[What you need to do]
Write out each entry word for word.

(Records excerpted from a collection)
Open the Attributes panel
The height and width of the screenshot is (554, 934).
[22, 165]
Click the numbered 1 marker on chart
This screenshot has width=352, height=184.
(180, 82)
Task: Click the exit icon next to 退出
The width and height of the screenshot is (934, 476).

[Answer section]
Open the Attributes panel
The height and width of the screenshot is (554, 934).
[22, 165]
Click the numbered 1 marker on chart
This screenshot has width=352, height=184.
(180, 82)
Task: Click the exit icon next to 退出
The width and height of the screenshot is (934, 476).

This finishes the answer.